Conversations with Chris Cantwell: Touch points to talk about, including how materials influence art, and how art finds its own expression February 15 2025, 0 Comments

By Kimberly Nicoletti

Chris Cantwell visits the Vail gallery Feb. 15-16 each evening to answer questions and just generally chat. He’s happy to talk about his process, which often includes 300 different species of wood; what goes into his signature “waterfall” technique; stories behind the pieces; and much more. And, if you want to explore other topics, he happens to love skiing, snowboarding, surfing, rock climbing, and church activities.

One of the highlights of last year’s visits to the gallery came in the form of a family toting a bunch of kids.

“They were really fun. They asked me all these really good questions — it was like teaching a class,” he says, adding that the question he enjoyed the most revolved around how he makes the frames. “The bigger they are, the harder they are to make because wood moves back-and-forth and likes to warp and crack. To get a piece that big (up to 70" x 34”) that will stay flat and hang on the wall, I have to make what’s called a torsion box … so it’s stable enough that the movement of the wood won’t pull the frame out of square.”

Artist Chris Cantwell Wood Inlay Art Breckenridge Vail Colorado Galleries

He's also open to talking about the deeper meanings of his pieces, including “Things Lost That Can Never Be Found,” which he made last year. Brian Raitman had encouraged him to produce a large piece, but Cantwell felt a little gun shy after losing big pieces to a gallery out East that went under.

“I was scared to make more, but Brian is reassuring, and we have a great relationship, so I started this big piece for last year’s show. It was supposed to be a landscape,” he says.

But art has a way of shaping its own destiny. As he added a skyline and sun, he began feeling sad, and that’s when he realized it was about losing his son to a hit-and-run driver a couple years ago. The sun represented his son in heaven, and the skyline represented him taking a winter off to ski and snowboard to help deal with the grief.

This year’s piece, “No Wrong Answers,” grew out of that one. Aesthetically, he moved on by inlaying a center line being pulled this way and that. Eventually, the line, fashioned from mother-of-pearl, snaps into pieces. He initially thought the piece was about his divorce — how he and his wife love one another but recognize they’re moving in different directions. His working title was “Ties that Bind,” which he did view as sarcastic and worried about naming it such. In addition to fretting over the title, the piece greatly intimidated him.
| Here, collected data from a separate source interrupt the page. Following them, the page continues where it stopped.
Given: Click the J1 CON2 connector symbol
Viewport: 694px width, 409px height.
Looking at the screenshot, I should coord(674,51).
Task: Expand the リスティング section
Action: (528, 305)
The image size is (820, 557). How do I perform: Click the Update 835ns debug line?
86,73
Chris Cantwell Artist Wood Art No Wrong Answers
"No Wrong Answers"

“I had this fear that what I had in my mind wasn’t possible to actually execute, and I didn’t really find out for sure until I sanded it out after I spent a month inlaying it, and that day I sanded it out was very spiritual for me because this piece just kind of smacked me upside the head and said, ‘No, I’m not going to accept all your garbage. I’m going to be who I’m going to be, and I’m going to be much more hopeful and peaceful, and you’re going to call me: "No Wrong Answers,” he says. “There’s a positive side in the piece. It has this part that’s broken, but then there’s all the stuff that blends together in a way that is encouraging to me, (in) that humanity is deeply connected in a lot of ways.”

Of course, if you don’t feel like going so deep, Cantwell is just a carnival of fun to converse with. Here are several talking points — and the Cliff-Note version answers — which he’ll, of course, expound upon.
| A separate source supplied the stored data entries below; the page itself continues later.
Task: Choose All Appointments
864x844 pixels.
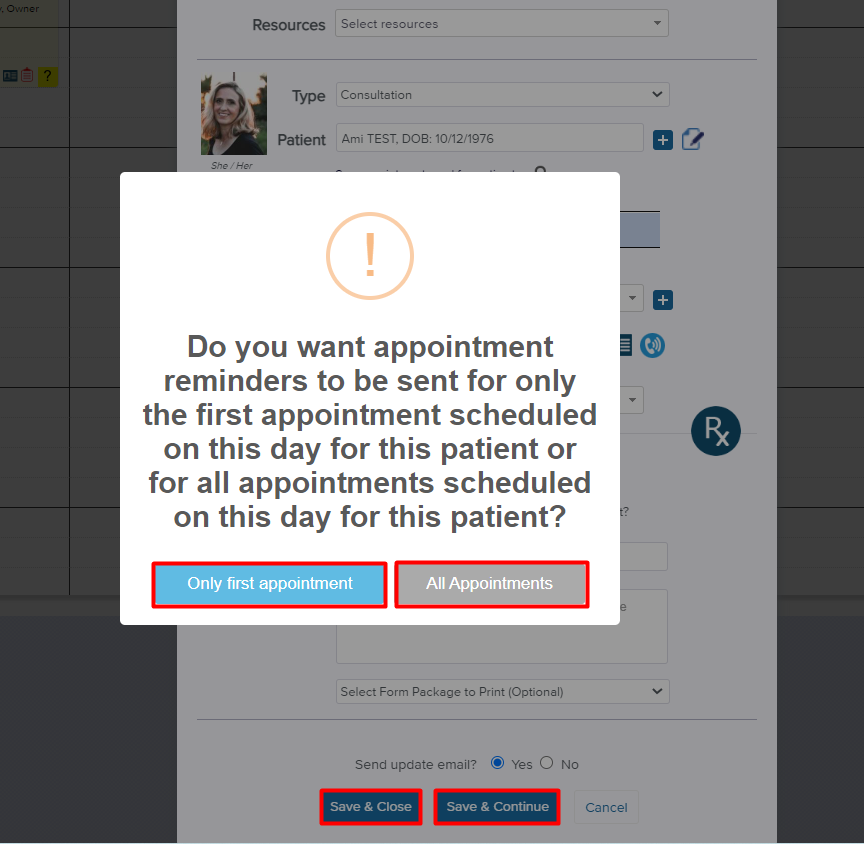Action: tap(492, 584)
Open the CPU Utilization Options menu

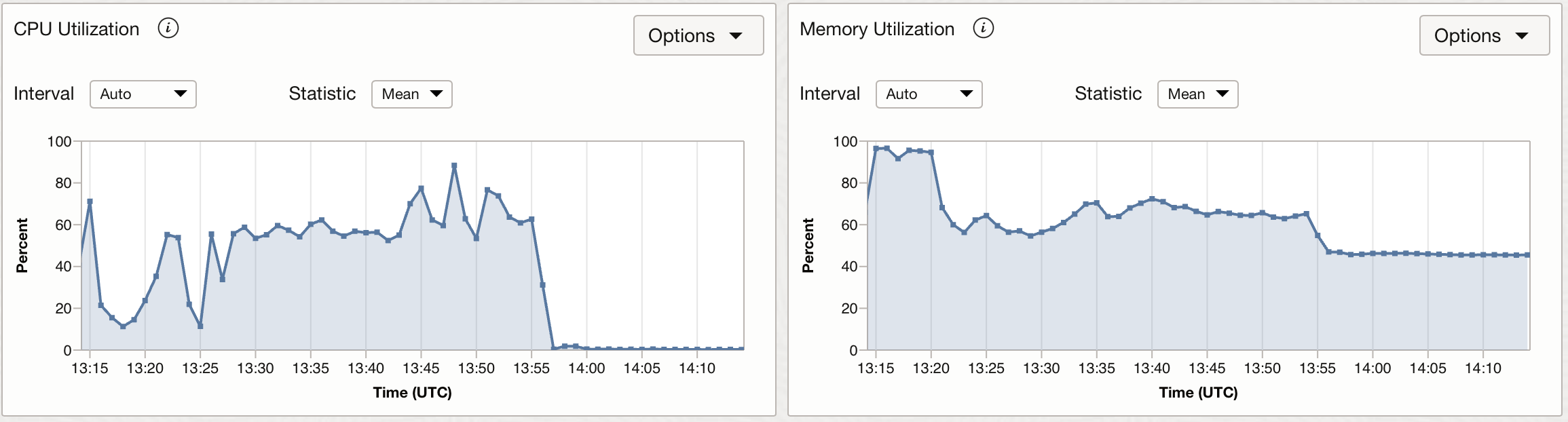698,35
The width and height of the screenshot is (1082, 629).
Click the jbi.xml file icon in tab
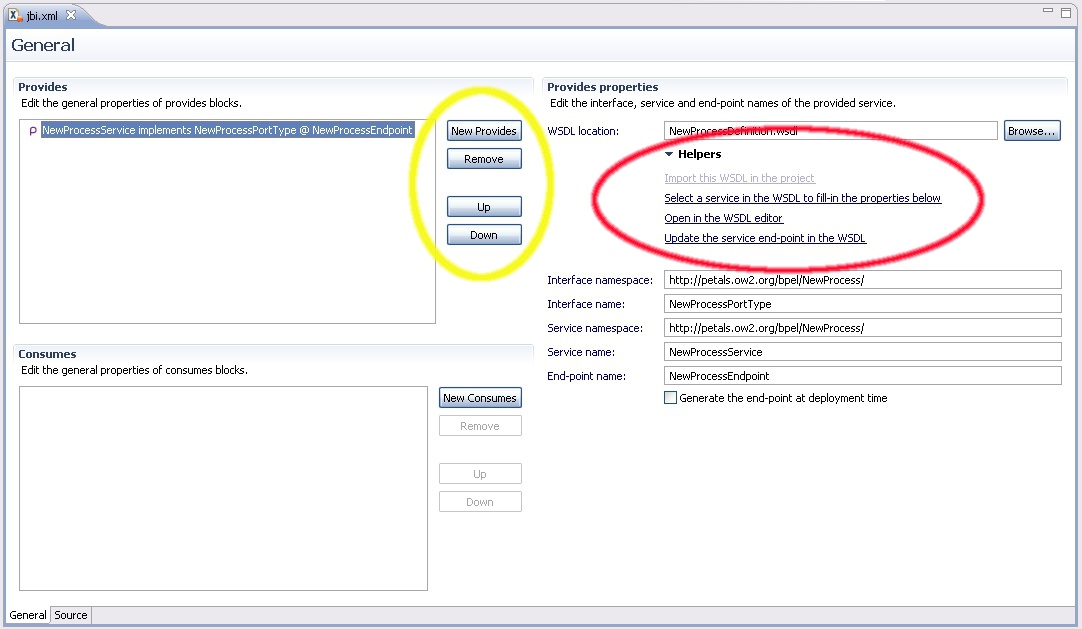point(17,15)
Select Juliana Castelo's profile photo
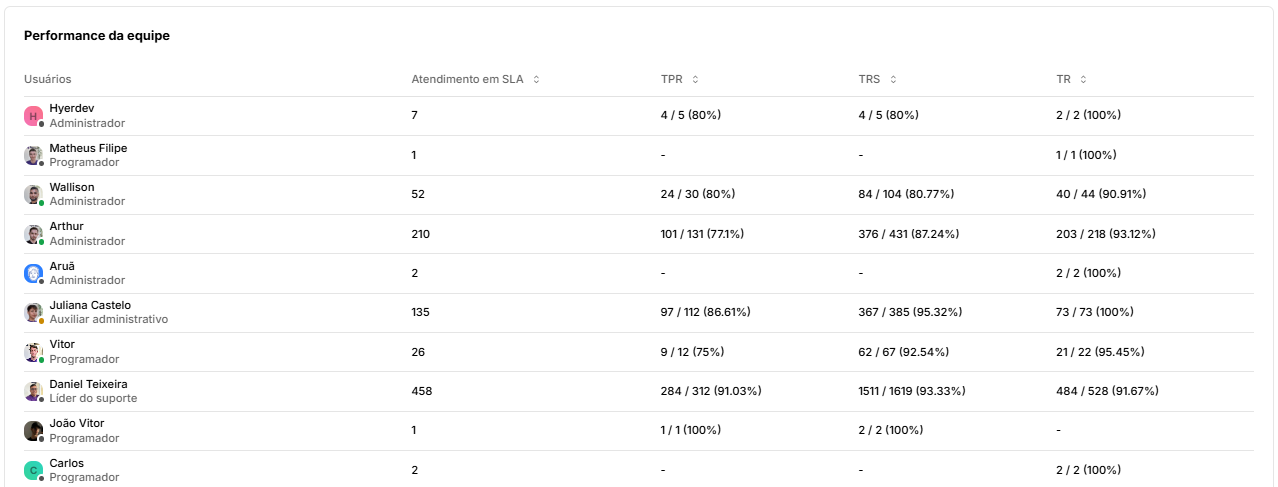The image size is (1278, 487). (33, 313)
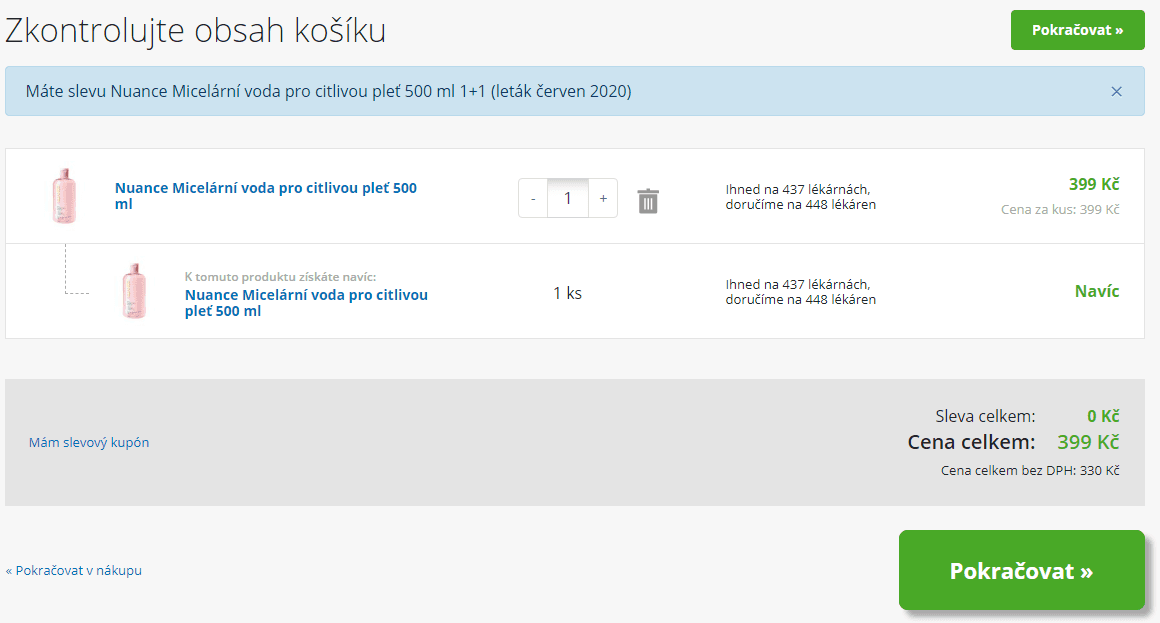Return to shopping via Pokračovat v nákupu
This screenshot has width=1160, height=623.
coord(73,570)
• Ask him why he abandoned making custom guitars, and he’ll tell you he’s tone deaf, so all he cared about was how they looked.

• Ask him how he started making wall art, and he’ll tell you customers loved his furniture but often were afraid to actually use it.

• Ask him how his 300 series began, and he’ll take you back to a Scottish apprentice.

• Ask him where he sources his wood, and he’ll tell you about cigar boxes he has  filled with scraps from the 1930s and ’40s.

• Ask him about Christmas, and he might just tell you stories about creating ornaments for the White House’s holiday tree.

• Ask him about his early rock climbing days, and he’ll probably tell you how the Ansel Adams Gallery launched his career by commissioning boxes inlaid with abstracted scenes of Yosemite National Park.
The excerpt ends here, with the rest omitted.